On energy, the Empire Center criticized the administration for blaming utilities while avoiding hard questions about state energy policy and regulatory decisions that contribute to high electricity prices.
Energy and housing: Pressure from both left and right
Energy policy drew criticism from nearly every direction.
Democratic allies praised efforts to rein in utility costs, but conservative analysts said the proposals amount to political pressure rather than systemic reform. Progressive critics, led by Lt. Gov. Antonio Delgado, argued the opposite — saying Hochul’s approach is too cautious and fails to directly confront utility profits or deliver permanent bill relief.
Housing proposals, particularly the “Let Them Build” agenda and proposed SEQRA reforms, also triggered mixed reactions. Republicans argued state mandates and costs still discourage private development. Progressive critics said the plan protects real estate interests while doing too little to prevent evictions or expand permanently affordable housing.
Environmental groups largely supported clean-water and resiliency investments but warned that faster approvals must not weaken environmental protections or public safety standards.
Transparency left out of the conversation
One of the most pointed critiques came from open-government advocates, who said Hochul once again failed to address transparency and accountability.

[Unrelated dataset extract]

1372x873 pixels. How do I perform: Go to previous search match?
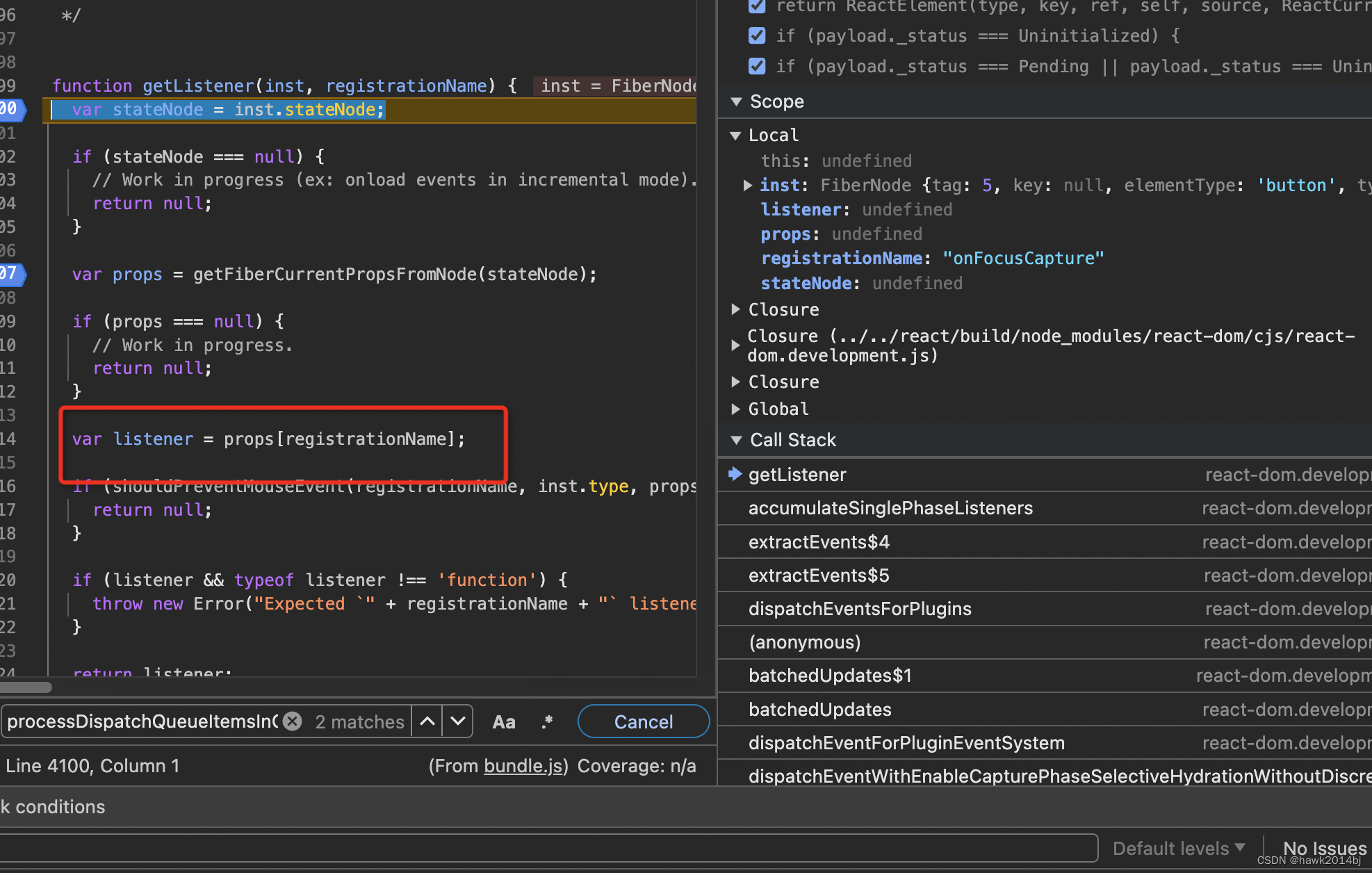(427, 721)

The New York Coalition for Open Government noted that the address made no mention of reforms to the Freedom of Information Law or Open Meetings Law — despite the governor’s vetoes of FOIL reform bills last year. The group said New York remains among the weakest states on transparency enforcement, with no independent oversight and routine delays that limit public access to information.

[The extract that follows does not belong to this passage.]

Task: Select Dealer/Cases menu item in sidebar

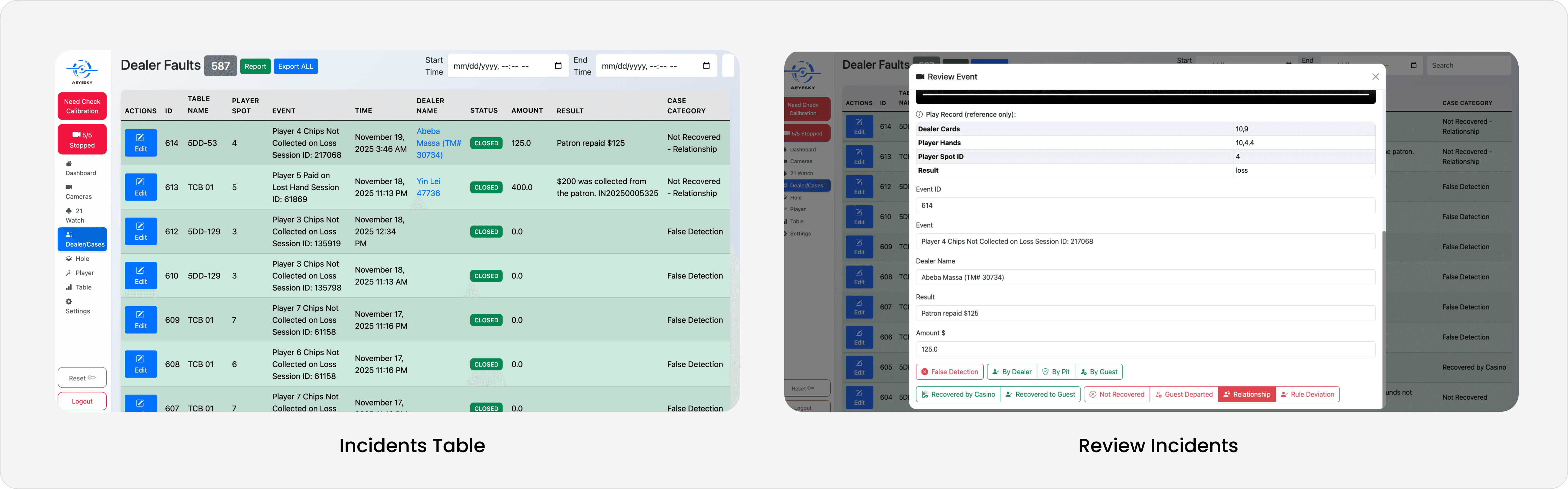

They argued that the gap between Hochul’s earlier promises of transparency and her record has continued to widen.
Democratic support, with caveats
Democratic lawmakers such as Sen. Jeremy Cooney praised Hochul’s focus on child care, infrastructure, consumer protections, and innovation, particularly for upstate regions. But even supporters acknowledged unresolved tradeoffs.
Cooney backed eliminating state taxes on tips, for example, while noting the need to address how lost revenue would be replaced. Others said pilot programs for child care and housing must scale beyond select regions to meet statewide needs.
A budget fight taking shape
With the executive budget set to arrive next week, Hochul’s State of the State has already drawn the battle lines.
Republicans are signaling a push for spending restraint and regulatory rollback. Progressive critics are pressing for bolder action on housing, utilities, and taxation. Fiscal watchdogs are warning about federal uncertainty and long-term budget gaps. Transparency advocates say key democratic safeguards remain ignored.
Whether Hochul’s agenda can withstand — or be reshaped by — those pressures will be determined not by rhetoric, but by the budget negotiations now underway.